Beyond Kotliarevshchyna: Rereading Oleksandr Il'chenko’s Novel The Cossack Never Dies

Polina Rikoun, Harvard University

Kermode famously argued that a literary work can be reborn many times through the “death of the reader,” when one interpretative framework is replaced by some new approach. In such a rebirth, a text--or a whole literary tradition--can be newly acclaimed or rediscovered. One critical framework that deserves to be reevaluated is kotliarevshchyna, applied widely to Ukrainian literature, because it often obscures the very qualities that make many Ukrainian works great. Reading an undeservedly neglected novel by Oleksandr Il'chenko Kozats'komu rodu net perevodu (The Cossack Never Dies, 1958), I will explore hidden dimensions that emerge when the lens of kotliarevshchyna is set aside.

Il'chenko’s tale of Cossack Mamai, set during the 16th century, is now either forgotten or dismissed as typical Socialist Realist doggerel. Critics like Pavlyshyn interpret the novel’s simple narrator literally, as the author’s surrender to the Socialist Realist myth of Ukraine as Russia’s culturally inferior, provincial “younger brother.” But why should we take a Ukrainian simple narrator at face value, when in other traditions this device is held to signal some authorial subterfuge (e.g. Pushkin’s Belkin or Mark Twain’s Huck Finn)? Similarly disguised as a country bumpkin, Il'chenko’s narrator irreverently inverts the “big brother” myth, portraying Russia as the backward sibling of cosmopolitan and artistic Ukraine. This subversive subtext is, however, rendered invisible by the tradition of reading Ukrainian literature in terms of kotliarevshchyna--an interpretation that privileges the home-spun narrative mask over other aspects of the numerous works inspired by Kotliarevs'ky’s 1798 burlesque of The Aeneid. Under the weight of Ukraine’s colonial status, this mask “adheres” to the face, as Grabowicz puts it. The result is a tautological trap: the simple narrator is truly simple-minded because Ukrainian literature is provincial, and Ukrainian literature is provincial because it is full of simple-minded narrators.
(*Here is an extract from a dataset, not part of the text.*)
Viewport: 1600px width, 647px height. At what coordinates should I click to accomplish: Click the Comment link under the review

To avoid being dismissed as unsophisticated, Ukrainian authors must shun the “simple narrator” device, artificially limiting their range of expression upon pain of becoming invisible, as Il'chenko has done.
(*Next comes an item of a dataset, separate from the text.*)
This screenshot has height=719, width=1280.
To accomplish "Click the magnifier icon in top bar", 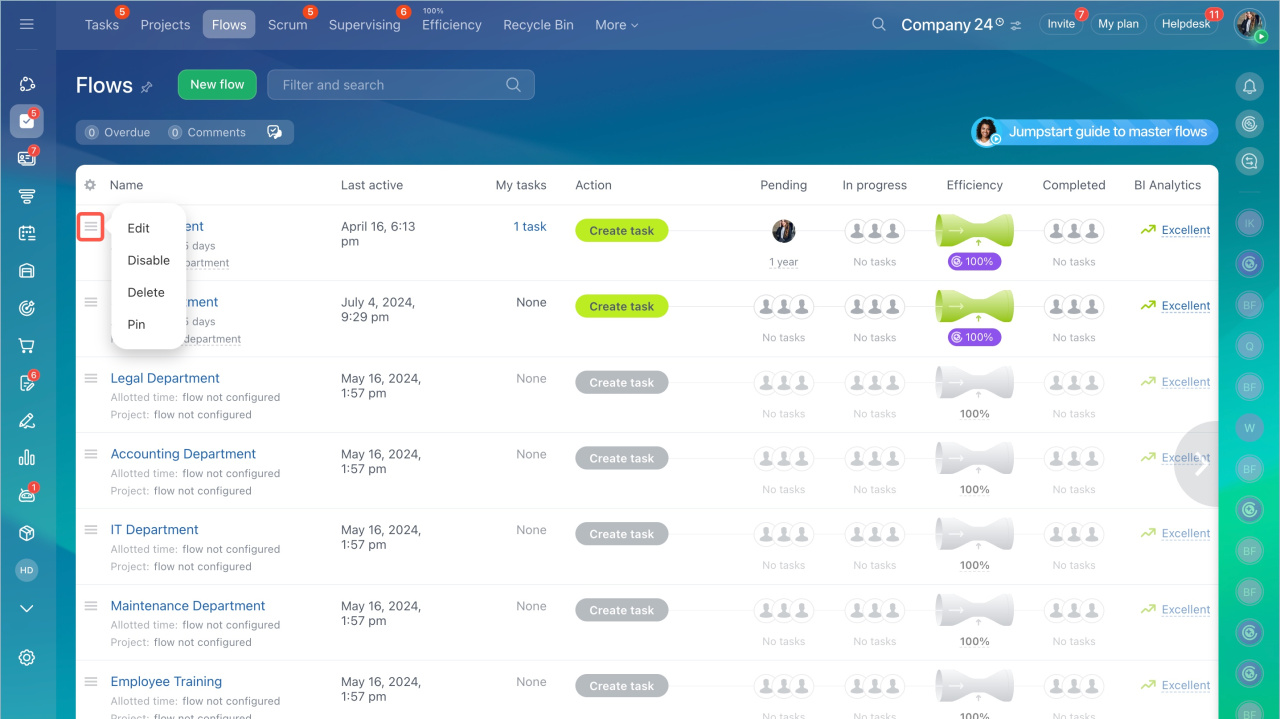I will (x=879, y=24).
But if we break these artificial limits, exciting, thus-far hidden dimensions emerge in Ukrainian literature. Read outside of kotliarevshchyna’s framework, Il'chenko’s novel delights us with its provocative complexity. As the narrator’s meta-poetic commentary hints, Ukraine and Russia’s cultural rivalry is only one among the narrative’s many layers, which touch on subjects as diverse as family, religion, and--most intriguingly--art. The novel is populated by antagonistic author-creation pairs, with authors desperately striving to control their rebellious works. Art’s independent existence is at once liberating and dangerous: Mamai’s own drawing of a folk character inexplicably comes to life as the villainous hetman One-Wing, whom Mamai must battle. But given the chance, the adversaries do not destroy each other--why not? And what are we to make of the fact that Mamai, like his nemesis, is also an animated portrait? What exactly is Mamai’s relationship to the author-narrator, who borrows Mamai from Ukrainian folk painting? These are but three of the many puzzles concealed in only one book. What riches await those who dare to reread the entire Ukrainian tradition freed from kotliarevshchyna’s bonds?